Following an 18-month discernment process, three men have been admitted as candidates to become deacons in the Diocese of East Anglia and four more are now starting the journey.

On August 30, Bishop Alan admitted Brett Gladden (Bury St Edmunds parish) James Hurst (Newmarket) and Martin L'Estrange (King’s Lynn) as candidates for the permanent diaconate during a Mass at Poringland.

The trio were accompanied by their wives and parish priests, and were presented to Bishop Alan by Deacon John Morrill, Assistant Director for diaconal formation.

John said: "The Diocese of East Anglia currently has 37 deacons, but seven are fully retired and ten more semi-retired and six more will reach 75 by the time Brett, James and Martin have completed their formation, so reinforcements are urgently needed.

"Four more men from Gorleston, Peterboroughand Norwich are just beginning the "propaedeutic "year of discernment. Let us pray for vocations to the priesthood, diaconate and the religious life and always remember our own baptismal commitment."

The three candidates have already gone through a long discernment process that began 18 months ago and for the past year they have been "aspirants' on a programme run by nine dioceses in the south of England at St John's Seminary Wonersh.

This is called a "propaedeutic' period. It involved four intensive days of formation in the seminary and much preliminary reflection and study and a deepening of their prayer lives. After a selection conference involving a priest, a deacon and a layperson, and after a deep psychological assessment at a centre in the north of England (used for all those seeking Holy Orders), all the men were interviewed by Bishop Alan who accepted them for formation.

They now begin a three-year period which, it is hoped, will lead to their ordination in or after the summer of 2019. The programme consists of one or two Saturdays every month, two of these being replaced by long weekends at an ecumenical study centre in Hoddesdon.
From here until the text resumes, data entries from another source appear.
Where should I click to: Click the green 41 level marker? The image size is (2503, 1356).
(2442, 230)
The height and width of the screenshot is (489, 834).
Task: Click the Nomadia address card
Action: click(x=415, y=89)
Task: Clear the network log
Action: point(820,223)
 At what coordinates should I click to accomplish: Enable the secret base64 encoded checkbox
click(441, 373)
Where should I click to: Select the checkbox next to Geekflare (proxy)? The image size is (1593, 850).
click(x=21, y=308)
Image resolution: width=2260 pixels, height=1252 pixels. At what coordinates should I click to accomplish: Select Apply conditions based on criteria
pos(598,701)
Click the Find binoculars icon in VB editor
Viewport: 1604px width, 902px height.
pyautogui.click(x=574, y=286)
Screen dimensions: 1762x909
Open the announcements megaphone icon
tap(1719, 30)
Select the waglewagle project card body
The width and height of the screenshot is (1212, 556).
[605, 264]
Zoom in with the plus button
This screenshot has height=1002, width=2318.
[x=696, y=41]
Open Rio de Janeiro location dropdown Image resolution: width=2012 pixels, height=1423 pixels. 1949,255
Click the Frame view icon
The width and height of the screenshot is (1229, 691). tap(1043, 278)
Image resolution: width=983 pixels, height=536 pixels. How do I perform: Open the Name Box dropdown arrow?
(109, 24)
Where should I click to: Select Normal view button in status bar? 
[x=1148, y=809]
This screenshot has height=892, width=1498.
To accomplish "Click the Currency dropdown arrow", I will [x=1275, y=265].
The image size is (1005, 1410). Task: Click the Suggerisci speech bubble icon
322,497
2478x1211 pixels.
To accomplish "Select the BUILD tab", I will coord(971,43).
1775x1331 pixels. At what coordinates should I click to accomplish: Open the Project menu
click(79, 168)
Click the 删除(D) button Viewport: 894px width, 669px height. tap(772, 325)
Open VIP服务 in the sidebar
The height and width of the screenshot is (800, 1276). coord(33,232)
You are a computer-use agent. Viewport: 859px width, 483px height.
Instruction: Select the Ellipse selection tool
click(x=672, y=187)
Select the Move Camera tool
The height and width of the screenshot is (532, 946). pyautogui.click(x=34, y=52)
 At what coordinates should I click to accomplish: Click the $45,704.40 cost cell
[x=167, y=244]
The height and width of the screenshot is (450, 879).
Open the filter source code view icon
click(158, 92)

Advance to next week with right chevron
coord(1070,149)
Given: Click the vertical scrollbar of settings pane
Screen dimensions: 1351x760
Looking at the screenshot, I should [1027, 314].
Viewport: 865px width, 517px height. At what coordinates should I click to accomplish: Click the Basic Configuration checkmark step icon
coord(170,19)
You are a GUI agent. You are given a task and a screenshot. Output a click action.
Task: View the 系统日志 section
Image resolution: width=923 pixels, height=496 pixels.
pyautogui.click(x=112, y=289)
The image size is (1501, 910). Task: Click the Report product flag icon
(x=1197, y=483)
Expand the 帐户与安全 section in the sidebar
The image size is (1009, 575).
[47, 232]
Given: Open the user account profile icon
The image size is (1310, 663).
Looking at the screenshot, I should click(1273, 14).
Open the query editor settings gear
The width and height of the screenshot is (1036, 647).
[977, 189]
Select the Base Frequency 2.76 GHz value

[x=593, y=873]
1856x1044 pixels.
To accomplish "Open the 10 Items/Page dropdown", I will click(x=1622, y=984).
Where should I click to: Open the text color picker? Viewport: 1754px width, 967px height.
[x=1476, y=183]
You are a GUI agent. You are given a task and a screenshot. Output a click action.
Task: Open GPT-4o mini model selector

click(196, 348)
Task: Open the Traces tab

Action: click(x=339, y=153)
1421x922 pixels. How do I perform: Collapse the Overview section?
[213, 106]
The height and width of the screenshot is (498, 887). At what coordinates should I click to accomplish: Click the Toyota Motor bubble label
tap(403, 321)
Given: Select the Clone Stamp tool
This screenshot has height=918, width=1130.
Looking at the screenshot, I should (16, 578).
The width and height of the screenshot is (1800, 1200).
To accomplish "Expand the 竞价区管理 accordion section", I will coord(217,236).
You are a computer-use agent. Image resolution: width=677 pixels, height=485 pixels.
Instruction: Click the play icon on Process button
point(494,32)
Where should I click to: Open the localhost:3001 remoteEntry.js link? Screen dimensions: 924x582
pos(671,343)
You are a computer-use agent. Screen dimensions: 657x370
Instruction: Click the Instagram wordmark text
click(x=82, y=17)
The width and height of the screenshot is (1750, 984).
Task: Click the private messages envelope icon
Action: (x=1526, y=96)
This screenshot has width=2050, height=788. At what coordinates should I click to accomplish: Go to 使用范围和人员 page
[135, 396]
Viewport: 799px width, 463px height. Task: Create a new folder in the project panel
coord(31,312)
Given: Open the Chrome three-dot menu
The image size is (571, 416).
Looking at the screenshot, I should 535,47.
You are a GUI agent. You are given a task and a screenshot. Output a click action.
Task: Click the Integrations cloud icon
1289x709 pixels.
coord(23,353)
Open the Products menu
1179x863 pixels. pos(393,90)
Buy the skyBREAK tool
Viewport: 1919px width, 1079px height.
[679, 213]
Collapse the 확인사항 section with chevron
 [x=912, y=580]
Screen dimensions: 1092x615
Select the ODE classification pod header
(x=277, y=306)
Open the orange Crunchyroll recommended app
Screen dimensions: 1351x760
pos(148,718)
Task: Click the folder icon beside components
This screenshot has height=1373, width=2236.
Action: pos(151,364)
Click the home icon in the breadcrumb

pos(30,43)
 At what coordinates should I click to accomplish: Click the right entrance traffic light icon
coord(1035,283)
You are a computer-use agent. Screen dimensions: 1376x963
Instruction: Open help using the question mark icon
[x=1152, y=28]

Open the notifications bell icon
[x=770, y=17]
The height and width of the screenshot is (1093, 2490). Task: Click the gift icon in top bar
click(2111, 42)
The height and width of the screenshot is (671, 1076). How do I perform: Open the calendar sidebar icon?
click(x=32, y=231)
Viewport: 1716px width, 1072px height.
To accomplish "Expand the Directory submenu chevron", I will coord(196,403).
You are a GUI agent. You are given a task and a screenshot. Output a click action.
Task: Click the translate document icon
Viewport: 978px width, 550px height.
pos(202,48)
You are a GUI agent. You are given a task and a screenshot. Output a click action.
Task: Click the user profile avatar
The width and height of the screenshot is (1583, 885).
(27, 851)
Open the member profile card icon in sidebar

Each study day consists of four lectures framed by morning and evening prayer with Mass at its heart. The weekends are devoted to forming the men in service of those at the margins, and in giving them the opportunity to preach to one another.

Each of the candidates has an academic tutor in the diocese, and a spiritual director. Training is also given in how to assist around the altar and in presiding at baptisms, weddings and funerals. The academic component is provided and validated by St Mary's University in Twickenham, but much of the teaching is provided by men who are already deacons. Deacon John Morrill teaches Church History and some sacramental theology and homiletics, for example.

Wives are welcomed to attend all the formation days, and have days set aside for them to talk through the experience of sharing their husbands with the Church.

"Brett, James and Martin have a mountain to climb before, having become much more knowledgeable and with much more understanding of their calling as men of prayer and of action, they are able to present themselves for ordination," said John.

Pictured above, from the left, areFr Simon Blakesley, Brett Gladden, Deacon John Morrill, Bishop Alan, James Hurst. Martin L’Estrange and Fr Peter Rollings.